Married in Sweden – but single in another EU Member State?

Uppsala University

Marriage

What happens if a married same-sex couple move to a country where same-sex couples are not permitted to marry? This is analysed in a new dissertation on private international law.

A same-sex marriage entered into in one EU Member State may not be recognised in another. The argument is often that such a marriage is too different from the country’s own laws and policies. In a new dissertation on private international law, Laima Vaige analyses how this application of the law compares with the European Convention on Human Rights and EU law.

While in many EU Member States, two people of the same sex are permitted to marry on the same terms as a man and women, this is not the case in Poland, Latvia, Lithuania or Estonia, although the latter does allow same-sex couples to register their partnerships. The laws and policies of these states are studied by Laima Vaige in her doctoral dissertation. She also looks at the cultural reasons behind these laws and policies.

Legal illusion

Under the Charter of Fundamental Rights of the European Union, all EU citizens enjoy the right to freedom of movement to move from one Member State to another. So, what happens if a married same-sex couple move to a country where same-sex couples are not permitted to marry?

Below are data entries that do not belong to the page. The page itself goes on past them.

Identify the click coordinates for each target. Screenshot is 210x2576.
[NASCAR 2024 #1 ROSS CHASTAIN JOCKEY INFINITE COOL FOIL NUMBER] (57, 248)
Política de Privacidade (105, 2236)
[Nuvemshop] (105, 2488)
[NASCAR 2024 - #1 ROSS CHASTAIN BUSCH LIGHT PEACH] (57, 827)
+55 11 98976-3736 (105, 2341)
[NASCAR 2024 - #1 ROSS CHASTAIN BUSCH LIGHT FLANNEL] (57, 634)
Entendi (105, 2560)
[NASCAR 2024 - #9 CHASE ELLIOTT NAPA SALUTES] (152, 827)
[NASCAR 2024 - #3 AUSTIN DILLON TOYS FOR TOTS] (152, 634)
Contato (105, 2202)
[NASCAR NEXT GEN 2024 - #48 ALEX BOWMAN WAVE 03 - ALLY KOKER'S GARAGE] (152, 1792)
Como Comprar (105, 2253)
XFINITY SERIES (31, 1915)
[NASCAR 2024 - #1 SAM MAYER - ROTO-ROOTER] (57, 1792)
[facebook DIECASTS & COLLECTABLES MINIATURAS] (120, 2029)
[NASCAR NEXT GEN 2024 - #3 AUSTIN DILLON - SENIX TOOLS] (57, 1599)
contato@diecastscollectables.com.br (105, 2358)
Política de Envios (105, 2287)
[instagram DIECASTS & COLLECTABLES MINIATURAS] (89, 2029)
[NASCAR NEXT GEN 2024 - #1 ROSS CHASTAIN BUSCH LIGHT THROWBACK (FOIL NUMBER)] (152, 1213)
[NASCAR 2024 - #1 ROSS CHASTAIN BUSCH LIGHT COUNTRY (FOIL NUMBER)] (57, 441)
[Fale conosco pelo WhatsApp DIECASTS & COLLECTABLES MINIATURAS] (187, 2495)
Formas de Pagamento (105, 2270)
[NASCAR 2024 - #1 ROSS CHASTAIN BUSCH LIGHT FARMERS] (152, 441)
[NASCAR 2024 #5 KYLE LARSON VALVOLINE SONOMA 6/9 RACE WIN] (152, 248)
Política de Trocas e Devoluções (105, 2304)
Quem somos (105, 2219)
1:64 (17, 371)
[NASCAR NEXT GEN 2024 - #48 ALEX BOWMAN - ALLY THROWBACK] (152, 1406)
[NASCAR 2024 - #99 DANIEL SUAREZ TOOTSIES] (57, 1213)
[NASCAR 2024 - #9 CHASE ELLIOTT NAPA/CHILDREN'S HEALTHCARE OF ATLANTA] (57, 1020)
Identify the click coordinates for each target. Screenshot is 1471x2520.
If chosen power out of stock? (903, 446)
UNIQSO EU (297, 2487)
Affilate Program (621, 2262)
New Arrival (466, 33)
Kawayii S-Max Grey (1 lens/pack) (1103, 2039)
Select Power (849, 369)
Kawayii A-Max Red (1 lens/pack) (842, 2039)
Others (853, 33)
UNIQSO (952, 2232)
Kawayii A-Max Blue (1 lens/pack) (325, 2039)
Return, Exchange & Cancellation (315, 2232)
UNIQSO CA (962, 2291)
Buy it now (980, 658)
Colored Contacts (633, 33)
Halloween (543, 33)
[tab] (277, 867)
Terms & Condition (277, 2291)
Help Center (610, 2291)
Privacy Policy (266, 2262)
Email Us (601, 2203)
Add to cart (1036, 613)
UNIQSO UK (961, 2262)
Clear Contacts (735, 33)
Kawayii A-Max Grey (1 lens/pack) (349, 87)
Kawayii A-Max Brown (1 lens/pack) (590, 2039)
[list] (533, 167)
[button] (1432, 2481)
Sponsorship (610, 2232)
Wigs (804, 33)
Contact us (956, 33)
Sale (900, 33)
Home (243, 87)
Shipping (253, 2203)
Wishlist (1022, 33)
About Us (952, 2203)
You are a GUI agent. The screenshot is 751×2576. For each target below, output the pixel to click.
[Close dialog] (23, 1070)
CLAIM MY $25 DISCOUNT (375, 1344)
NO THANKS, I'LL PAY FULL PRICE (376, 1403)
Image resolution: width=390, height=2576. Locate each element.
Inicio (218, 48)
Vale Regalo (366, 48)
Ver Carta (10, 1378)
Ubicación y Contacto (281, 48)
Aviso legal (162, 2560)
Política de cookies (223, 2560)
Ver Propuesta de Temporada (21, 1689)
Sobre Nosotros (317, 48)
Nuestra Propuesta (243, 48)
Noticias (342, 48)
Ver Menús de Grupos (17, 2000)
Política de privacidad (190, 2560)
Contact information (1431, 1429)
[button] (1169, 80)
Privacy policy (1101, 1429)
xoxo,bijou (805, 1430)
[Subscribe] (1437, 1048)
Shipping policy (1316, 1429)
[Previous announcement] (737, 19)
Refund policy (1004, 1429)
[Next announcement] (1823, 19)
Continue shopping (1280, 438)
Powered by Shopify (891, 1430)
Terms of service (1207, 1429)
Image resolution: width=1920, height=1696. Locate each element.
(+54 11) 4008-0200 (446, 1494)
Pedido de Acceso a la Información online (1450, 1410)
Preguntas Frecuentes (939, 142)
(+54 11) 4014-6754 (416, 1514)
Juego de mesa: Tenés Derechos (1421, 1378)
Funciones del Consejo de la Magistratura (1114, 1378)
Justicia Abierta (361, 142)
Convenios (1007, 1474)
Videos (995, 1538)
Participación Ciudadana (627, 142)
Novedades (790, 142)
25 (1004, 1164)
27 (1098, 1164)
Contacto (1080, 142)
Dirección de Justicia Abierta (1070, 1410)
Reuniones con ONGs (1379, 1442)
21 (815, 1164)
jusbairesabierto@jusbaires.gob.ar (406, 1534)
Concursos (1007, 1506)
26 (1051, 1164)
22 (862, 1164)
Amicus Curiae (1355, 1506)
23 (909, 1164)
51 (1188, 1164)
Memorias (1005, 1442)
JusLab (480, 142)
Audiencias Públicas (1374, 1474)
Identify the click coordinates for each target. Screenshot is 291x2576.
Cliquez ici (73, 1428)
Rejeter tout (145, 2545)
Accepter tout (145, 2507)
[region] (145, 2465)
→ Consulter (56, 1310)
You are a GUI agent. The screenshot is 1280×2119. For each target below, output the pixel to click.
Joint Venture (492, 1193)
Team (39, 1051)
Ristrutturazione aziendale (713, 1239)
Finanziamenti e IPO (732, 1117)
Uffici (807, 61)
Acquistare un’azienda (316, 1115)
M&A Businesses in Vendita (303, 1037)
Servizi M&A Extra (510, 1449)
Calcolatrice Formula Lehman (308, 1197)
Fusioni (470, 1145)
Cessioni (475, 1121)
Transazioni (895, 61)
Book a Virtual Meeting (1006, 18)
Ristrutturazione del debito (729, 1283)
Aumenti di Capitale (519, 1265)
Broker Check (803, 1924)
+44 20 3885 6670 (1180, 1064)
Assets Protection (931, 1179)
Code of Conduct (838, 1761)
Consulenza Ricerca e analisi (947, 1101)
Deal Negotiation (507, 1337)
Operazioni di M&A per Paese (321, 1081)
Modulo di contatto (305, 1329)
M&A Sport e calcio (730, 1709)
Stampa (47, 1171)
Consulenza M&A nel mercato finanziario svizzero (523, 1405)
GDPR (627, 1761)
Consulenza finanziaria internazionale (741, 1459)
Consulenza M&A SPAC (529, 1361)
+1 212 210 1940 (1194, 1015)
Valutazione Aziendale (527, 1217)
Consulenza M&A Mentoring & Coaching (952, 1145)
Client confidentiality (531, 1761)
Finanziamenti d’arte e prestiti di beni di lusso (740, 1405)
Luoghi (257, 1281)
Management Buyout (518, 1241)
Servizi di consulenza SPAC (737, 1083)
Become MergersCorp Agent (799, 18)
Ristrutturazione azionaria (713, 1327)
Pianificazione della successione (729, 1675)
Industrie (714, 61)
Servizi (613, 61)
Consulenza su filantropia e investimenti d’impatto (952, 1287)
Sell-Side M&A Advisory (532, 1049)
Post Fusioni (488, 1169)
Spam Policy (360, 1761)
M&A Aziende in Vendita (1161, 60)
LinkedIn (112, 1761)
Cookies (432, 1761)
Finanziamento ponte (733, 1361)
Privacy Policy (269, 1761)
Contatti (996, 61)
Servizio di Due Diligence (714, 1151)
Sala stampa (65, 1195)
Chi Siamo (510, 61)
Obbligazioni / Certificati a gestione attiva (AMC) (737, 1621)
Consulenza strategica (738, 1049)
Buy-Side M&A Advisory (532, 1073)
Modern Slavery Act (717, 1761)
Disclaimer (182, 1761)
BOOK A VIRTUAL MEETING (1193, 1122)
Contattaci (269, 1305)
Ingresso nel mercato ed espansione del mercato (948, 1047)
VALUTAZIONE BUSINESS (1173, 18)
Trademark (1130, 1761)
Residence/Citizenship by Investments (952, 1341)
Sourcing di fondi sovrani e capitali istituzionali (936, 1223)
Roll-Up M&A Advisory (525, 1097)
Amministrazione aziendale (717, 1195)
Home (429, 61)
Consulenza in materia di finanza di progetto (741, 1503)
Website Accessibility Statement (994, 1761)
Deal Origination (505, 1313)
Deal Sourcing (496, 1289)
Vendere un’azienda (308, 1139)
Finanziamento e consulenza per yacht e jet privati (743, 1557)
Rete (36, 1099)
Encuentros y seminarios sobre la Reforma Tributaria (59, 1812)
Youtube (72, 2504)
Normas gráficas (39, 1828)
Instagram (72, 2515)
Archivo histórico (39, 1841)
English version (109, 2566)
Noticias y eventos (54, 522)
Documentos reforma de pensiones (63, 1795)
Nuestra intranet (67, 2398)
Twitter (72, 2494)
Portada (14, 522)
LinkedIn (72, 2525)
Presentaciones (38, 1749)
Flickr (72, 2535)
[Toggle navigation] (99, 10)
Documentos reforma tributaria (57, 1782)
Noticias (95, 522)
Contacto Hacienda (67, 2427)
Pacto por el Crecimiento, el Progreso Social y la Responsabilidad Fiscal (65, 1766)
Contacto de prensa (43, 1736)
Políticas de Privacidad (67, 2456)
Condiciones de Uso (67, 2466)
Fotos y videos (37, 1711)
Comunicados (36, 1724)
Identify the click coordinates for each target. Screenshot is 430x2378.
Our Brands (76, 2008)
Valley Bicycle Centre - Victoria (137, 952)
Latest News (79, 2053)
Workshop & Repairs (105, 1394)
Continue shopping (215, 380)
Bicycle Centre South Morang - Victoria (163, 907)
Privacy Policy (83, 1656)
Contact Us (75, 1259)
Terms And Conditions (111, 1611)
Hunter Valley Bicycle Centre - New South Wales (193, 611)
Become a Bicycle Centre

Each Member State retains the autonomy to decide which country’s laws apply to the recognition of a marriage’s validity. In Estonia, the rules refer to the law of the state in which the spouses had a habitual residence at the time of marriage. In Latvia and Poland, the rules refer to the law of the state in which the spouses are citizens. Meanwhile, in Lithuania, the rules refer to the law of the country in which the marriage was celebrated.

“Freedom of movement becomes a legal illusion when marriages entered into in one EU Member State are not recognised in another. This risks breaking up families. Sexual orientation should not be the main decisive factor in determining validity of marriages,” says Laima Vaige, doctoral student of private international law at Uppsala University.

Protecting the legal system of their own

Countries that refuse to recognise same-sex marriages entered into in another country often justify their reservations in terms of public policy, or so-called ordre public. It is a safeguard for protecting the legal system and values of their own country from overly “alien” foreign law or marital status acquired abroad.

Laima Vaige
Laima Vaige, doctoral student of private international

law at Uppsala University. Photo: David Naylor

“It is one thing to request to marry a same-sex partner in a country such as Poland. It is an entirely different situation when it comes to recognising already existing marriages. Same-sex marriages entered into lawfully in other EU Member States should be considered valid in the Baltic States and Poland,” Laima contends.

Laima Vaige argues that refusing to apply foreign law solely on the grounds of the special value of heterosexual marriage is incompatible with EU law and the European Convention on Human Rights. This is backed up by case law at both the European Court of Human Rights and the Court of Justice of the European Union. A more inclusive interpretation is even supported in the legal literature in the countries analysed and, to a certain extent, in the application of the law by public authorities in these countries.

Europeanisation has also had some impact on the possibilities for Member States to refuse to recognise same-sex relationships formalised in another Member State. According to Laima Vaige, this impact should be clearer in the future.

Homophobia influences policies

In her dissertation, Laima Vaige also analyses the countries’ cultural and religious conditions, their understanding of national identity and modern politics, all of which create an emotional context in which the law is applied. She believes that homophobia influences policies and it often plays a decisive role in refusal to recognise valid marriages and registered partnerships.

“It is somewhat odd that the legal literature in the countries I have analysed recommends that existing polygamous marriages should be recognised, while existing same-sex marriages are deemed an impossibility. If same-sex marriage is not recognised, one must ask what the problem actually is. I don’t believe that it is a matter of following the law, but rather, following heteronormative prejudices. According to the European Convention and EU law, heteronormativity should not be acceptable as a sole defence for the refusal to recognize a same-sex marriage,” says Laima Vaige.

Laima Vaige was born in Lithuania and had lived in all of the Baltic States before arriving in Sweden in 2016.